Just as it had done in the Middle East and Africa, the indestructible and cheap AK worked its way from country to country, turning small conflicts into large wars.

THESE NEWLY IMPORTED AKS were ending up in the hands of groups like the antigovernment Revolutionary Armed Forces of Colombia (FARC), the Western Hemisphere’s largest guerrilla group; the left-wing National Liberation Army (ELN); and the United Self-Defense Forces of Colombia (AUC), the largest federation of right-wing paramilitaries. These groups have been accused of human rights abuses, kidnappings, bombings, assassinations, drug trafficking, airline hijackings, and extortion.

FARC is by far Colombia’s largest and best-equipped guerrilla group, with almost twenty thousand members. It was formed in 1966 by survivors of a U.S.-supported raid on a Communist Party-inspired cooperative calling itself the Independent Republic of Marquetalia. It controls of about half of the country, mainly in the southeastern jungle areas and plains surrounding the Andes.

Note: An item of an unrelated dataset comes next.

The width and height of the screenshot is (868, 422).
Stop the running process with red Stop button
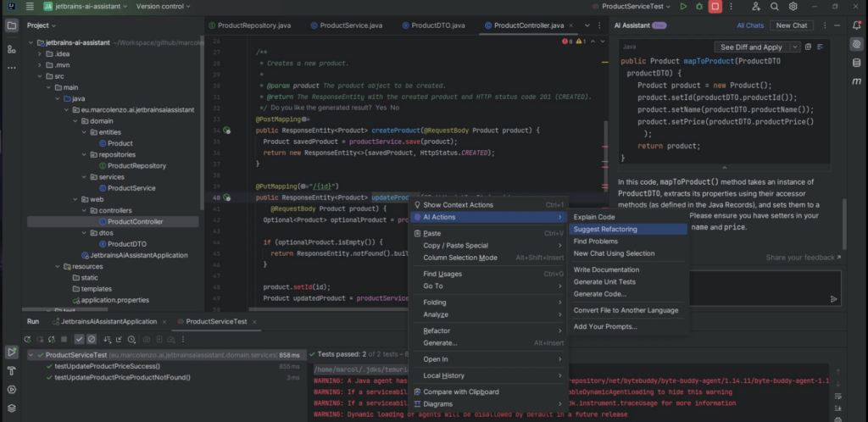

FARC reached a peak of power in 1999, and the president of Colombia, Andres Pastrana, had offered to give the group a huge tract of land twice the size of New Jersey if it would end its violent activities. These negotiations broke down and fighting between government forces and FARC continued. Although FARC originally received assistance from the Soviet Union and its satellite countries, it now finances itself through kidnapping, drug dealing, and extortion. FARC often uses child soldiers, many impressed against their will, armed with AKs.

ELN was founded in 1964 by Cuban-trained Colombian students inspired by the Cuban revolution. Currently the group has fewer than four thousand members and has been dealt military setbacks by right-wing paramilitary groups such as AUC. ELN finances itself by kidnapping and holding for ransom wealthy Colombians. It has also extorted from oil companies by threatening to bomb their pipelines and facilities. It is estimated that FARC and ELN take in $200 to $400 million annually, at least half of it from drug dealing, including protection money paid by growers and other dealers.

The last major group, AUC, grew from the consolidation of other right-wing paramilitary groups in 1997, expanded rapidly to about eight thousand members, and is still growing. The group has a stronghold in northern Colombia, where it receives funding from wealthy landowners and drug traffickers, but operates throughout the country. The AUC engages in drug smuggling itself. It attacks leftist guerrilla groups as well as trade activists and human rights organizations. It often recruits from citizens who have been victims of attack from left-wing groups. Although Colombia’s army does not officially support AUC, various human rights groups have documented ties between them.